▸ **Aim of the task**
Each line of data below must be printed exactly as written, with any pictures removed.

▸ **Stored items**
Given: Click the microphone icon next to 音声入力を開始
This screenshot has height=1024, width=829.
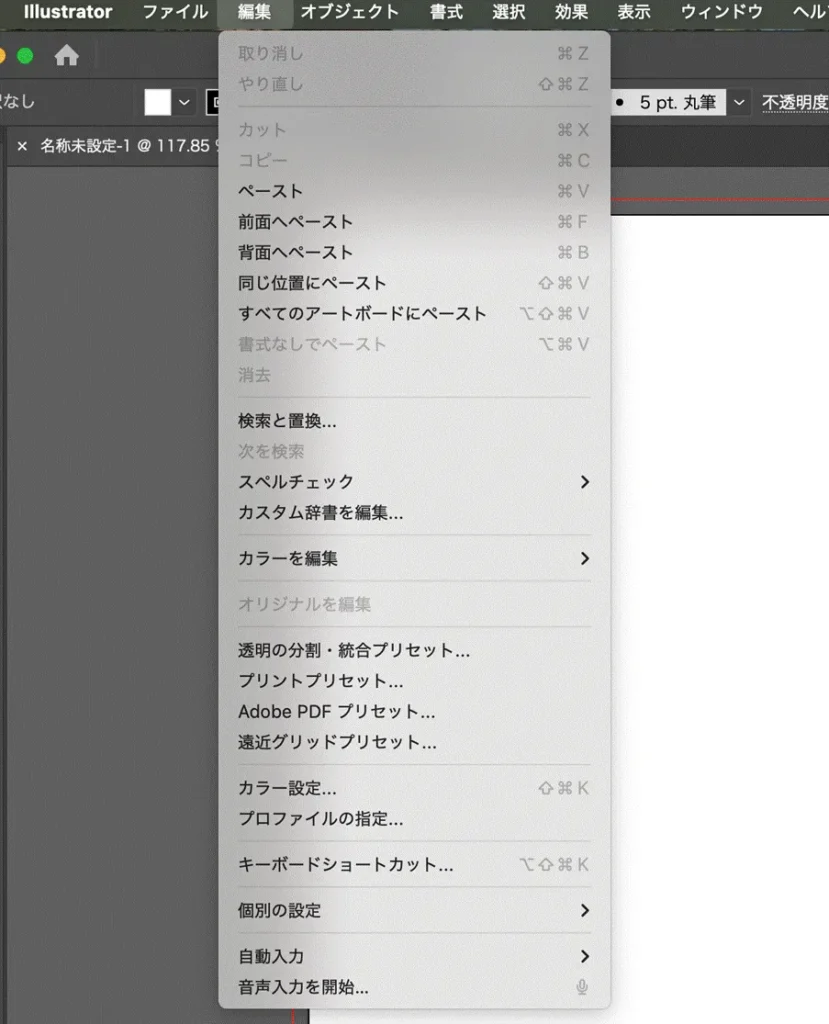Looking at the screenshot, I should 581,989.
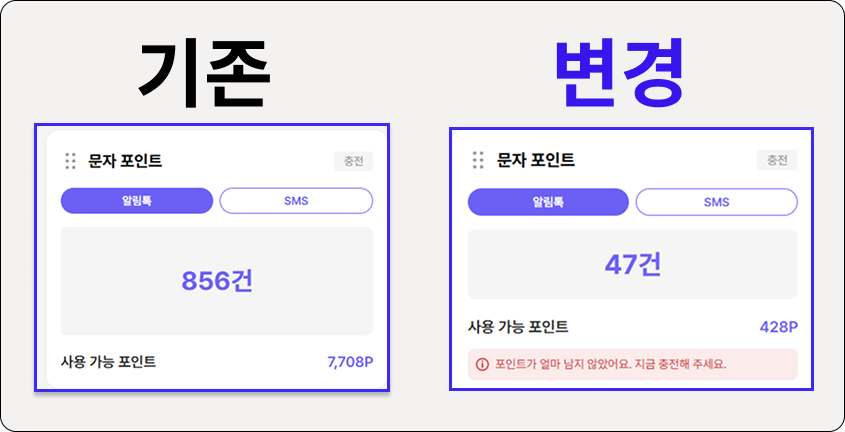Click the 856건 count box
The height and width of the screenshot is (432, 845).
tap(217, 281)
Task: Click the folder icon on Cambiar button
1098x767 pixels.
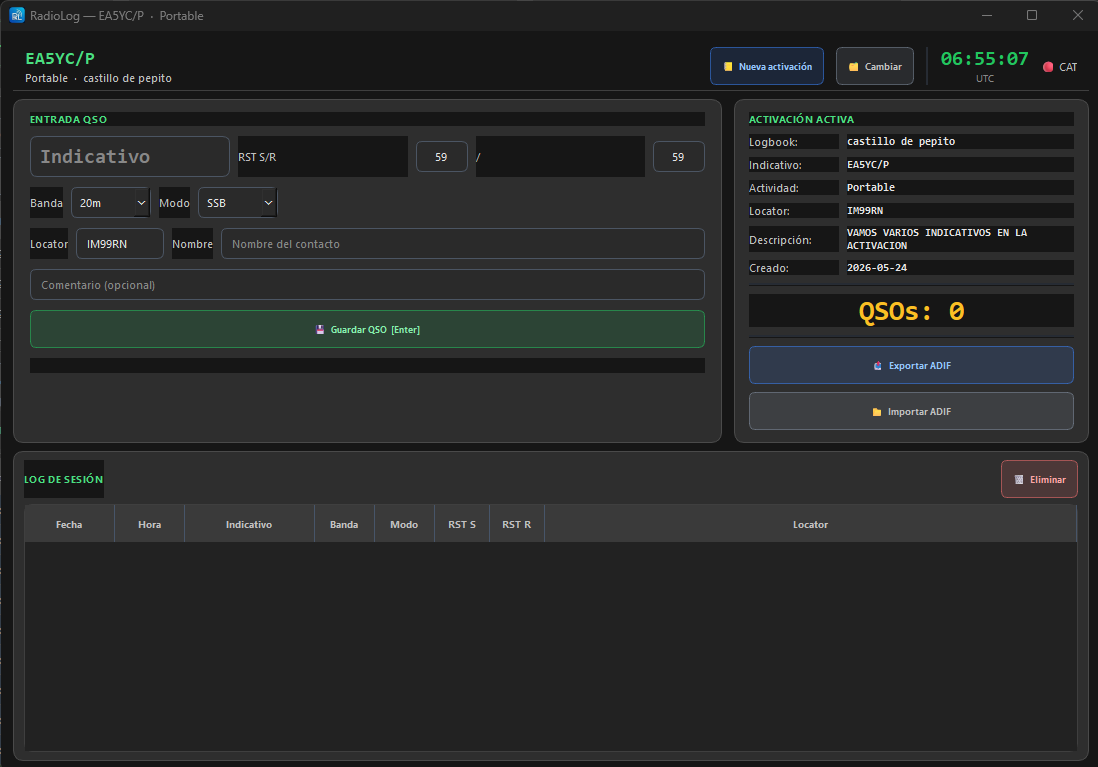Action: coord(854,67)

▸ **Answer for the task**
Given: Click the microphone icon next to 音声入力を開始
This screenshot has height=1024, width=829.
Looking at the screenshot, I should 581,989.
Click the 856건 count box
The height and width of the screenshot is (432, 845).
tap(217, 281)
Task: Click the folder icon on Cambiar button
1098x767 pixels.
Action: coord(854,67)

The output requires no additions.